A engrenagem paralela: quando processos seletivos viram rotina permanente
Os registros publicados no próprio site do Instituto de Planejamento e Gestão de Serviços Especializados (IPGSE) revelam algo que vai muito além de simples recrutamento de pessoal.
Somente em 2025, a entidade tornou públicos múltiplos processos seletivos para a Policlínica Estadual da Região Sudoeste, em Quirinópolis, com volumes expressivos de vagas, inclusive em modalidade emergencial.
Os documentos mostram, entre outros:
- Edital nº 001/2025▸ 1 vaga imediata + 4 cadastro reserva
- Edital nº 002/2025▸ 94 vagas imediatas + 133 cadastro reserva
- Edital nº 003/2025▸ 2 vagas imediatas + 36 cadastro reserva
- Processo Seletivo Emergencial nº 004/2025▸ 4 vagas imediatas▸ 64 cadastro reserva (ampla concorrência)▸ 5 cadastro reserva (PCD)
Todos publicados no mesmo endereço oficial do IPGSE, todos vinculados à mesma unidade, no mesmo exercício financeiro.

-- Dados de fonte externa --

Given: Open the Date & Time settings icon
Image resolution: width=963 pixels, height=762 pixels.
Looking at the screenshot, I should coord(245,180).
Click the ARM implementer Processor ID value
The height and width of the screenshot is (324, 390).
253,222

Isso não é detalhe administrativo.
Isso é padrão operacional.
Emergencial até quando?
O uso de processos seletivos emergenciais pressupõe situações excepcionais, imprevisíveis e temporárias.
Mas quando o “emergencial”:
- se repete,
- se acumula,
- se fragmenta em vários editais,
- e passa a coexistir com seleções ordinárias,
ele deixa de ser exceção e passa a ser método.
E método, no setor público, exige escrutínio.
O que os editais não respondem
Os processos seletivos publicados não esclarecem de forma consolidada:
- quantos profissionais já foram contratados efetivamente;
- qual o custo mensal total dessa força de trabalho;
- quais cargos são estratégicos e quais são rotativos;
- se há concentração de vínculos ou recorrência de nomes;
- como esses contratos dialogam com os subcontratos médicos firmados paralelamente pela OS.
Em um modelo onde:
- o Estado repassa milhões,
- a OS contrata,
- subcontrata,
- seleciona,
- rescinde,
- e recontrata,
o risco não é apenas administrativo.
É estrutural.
Quando a OS vira um “Estado dentro do Estado”
Somados aos R$ 26,1 milhões do contrato do HERSO, os editais de Quirinópolis revelam o que raramente aparece nos discursos oficiais:
a Organização Social passa a concentrar poder decisório sobre pessoas, contratos e recursos humanos em escala massiva, sem o mesmo nível de controle que incide sobre a administração direta.
Isso cria uma zona cinzenta onde:
- o gestor público não contrata,
- mas também não controla diretamente,
- e o cidadão não sabe a quem cobrar.
O elo político permanece — mesmo quando não aparece no edital
Os editais são técnicos.
Os PDFs são formais.
A linguagem é neutra.
Mas o contexto não é.
O IPGSE atua:
- em unidades estaduais,
- em municípios estratégicos,
- em regiões politicamente sensíveis,
- sob gestões que mantêm continuidade de grupos e influência, mesmo com troca de cargos.
É nesse ambiente que parentescos, alianças e conveniências deixam de aparecer no papel — mas seguem operando nos bastidores.
Opinião
Quando uma Organização Social:
- movimenta dezenas de milhões,
- executa contratos de longa duração,
- promove seleções em massa,
- usa processos “emergenciais” de forma recorrente,
- e opera sob o guarda-chuva de relações políticas duradouras,
o problema não é a falta de edital.
É a falta de limite.
A saúde pública não pode funcionar como mercado permanente de vínculos temporários, blindado pela tecnicalidade dos PDFs e pela dispersão dos atos administrativos.
Transparência não é publicar dezenas de links.
Transparência é permitir que qualquer cidadão entenda quem contrata, quem recebe, quem decide e quem influencia.
E enquanto esse sistema continuar operando sem uma auditoria profunda e independente, a pergunta seguirá sem resposta:
quem, de fato, governa a saúde pública quando o poder é terceirizado — mas nunca devolvido?